BREADPublic Education Improvement

BREAD pilots Project KEY to reduce school truancy

By June 18, 2006September 8th, 2015No Comments

Columbus, OH – In 2006, BREAD received commitments from County Prosecutor Ron O’Brien to convene stakeholders, including local schools and the Juvenile Court to develop a comprehensive plan to reduce truancy (i.e., skipping school). A pilot version of the KEY Truancy Program was implemented in December 2007 and has resulted in over 200 mediations and 150 goal attainments from chronically truant children, reducing chronic truancy by 55% in six schools. In 2010, negotiations with the Columbus City School District led to the expansion of the KEY program to ten schools. In addition to the expansion of a proven truancy-reduction program, BREAD secured an agreement from the Superintendent of Columbus City Schools (CCS) to end the practice of out-of-school suspension as a punishment for truancy.

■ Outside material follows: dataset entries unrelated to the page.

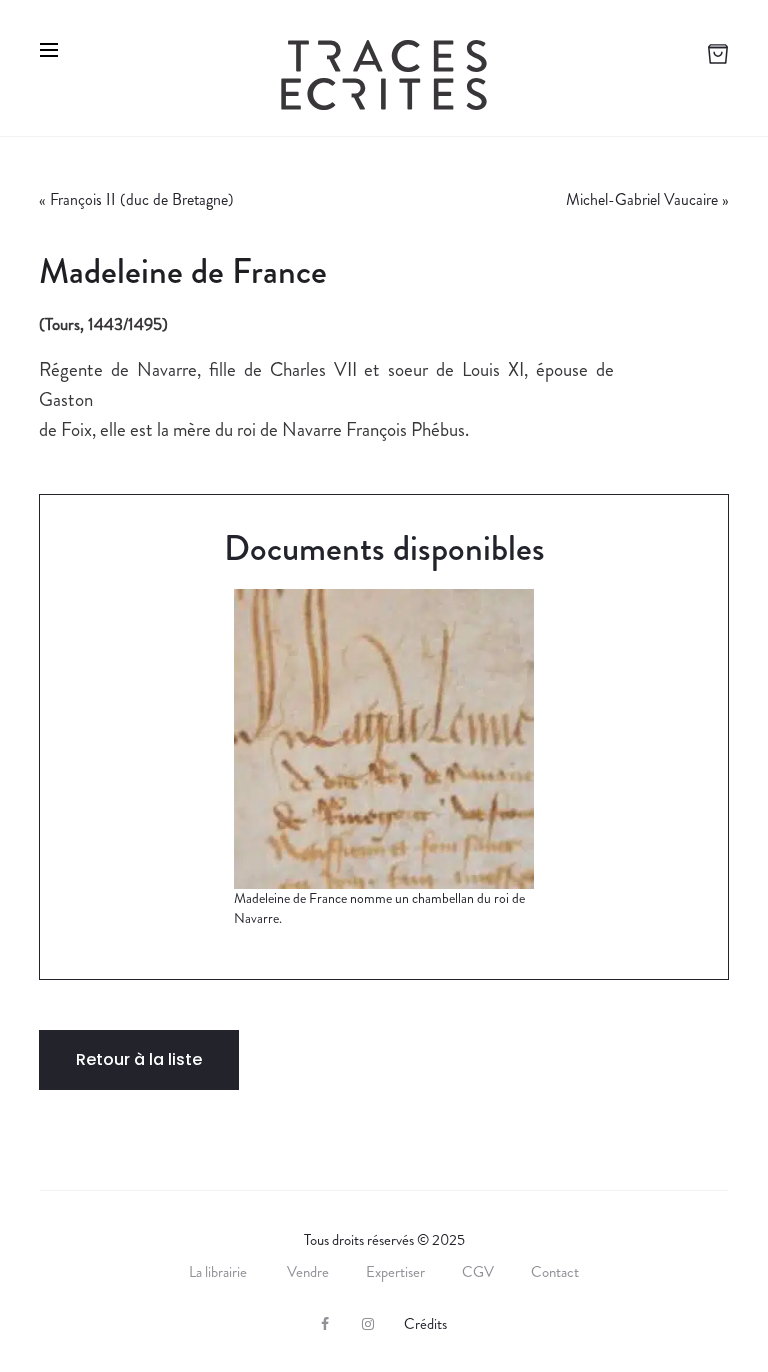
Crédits (425, 1324)
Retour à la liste (139, 1059)
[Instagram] (368, 1324)
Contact (555, 1272)
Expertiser (395, 1272)
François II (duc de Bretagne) (142, 199)
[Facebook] (325, 1324)
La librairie (219, 1272)
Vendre (308, 1272)
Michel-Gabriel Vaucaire (642, 199)
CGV (478, 1272)
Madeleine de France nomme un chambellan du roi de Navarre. (379, 908)
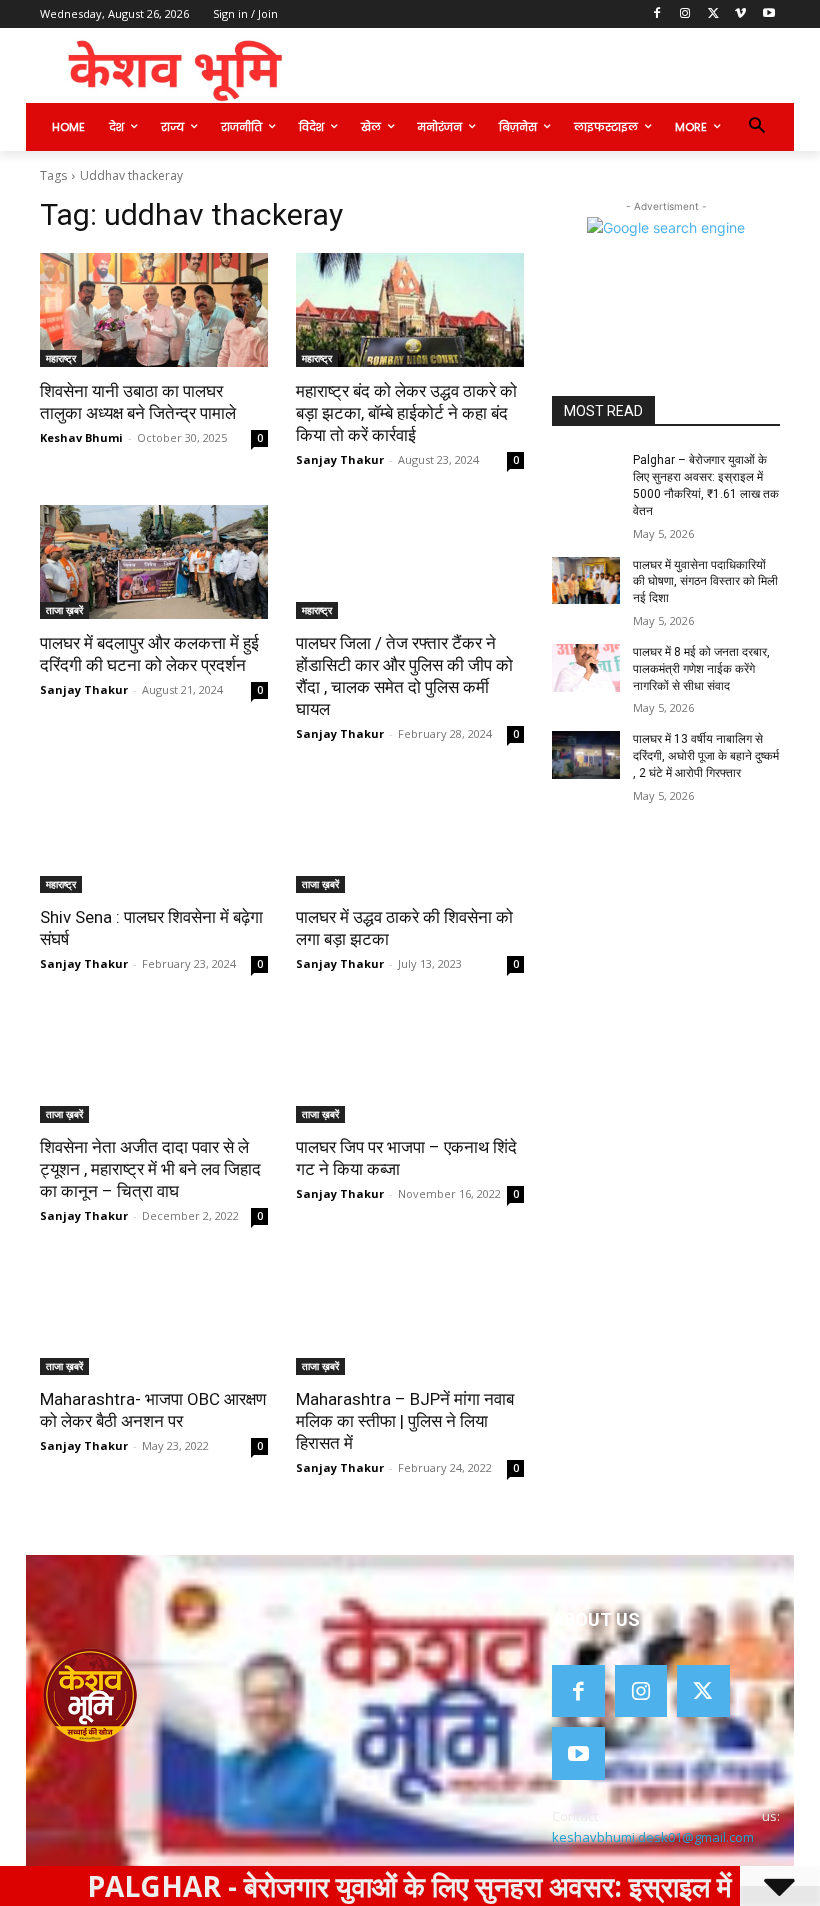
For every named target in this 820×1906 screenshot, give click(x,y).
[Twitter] (713, 14)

Despite this being against CCS policy, BREAD found that 4,262 such suspensions occurred in the 2008-09 school year. At BREAD’s last Nehemiah Action in May 2014 the Superintendent of Columbus City Schools reported that out-of-school suspensions for truancy was down 65% from the previous year with only 489 incidents resulting in suspension.  The superintendent committed to end the practice entirely in the 2014-15 school year. In May 2015, the Superintendent of Columbus City Schools reported only 30 incidents of out-of-school suspensions for truancy.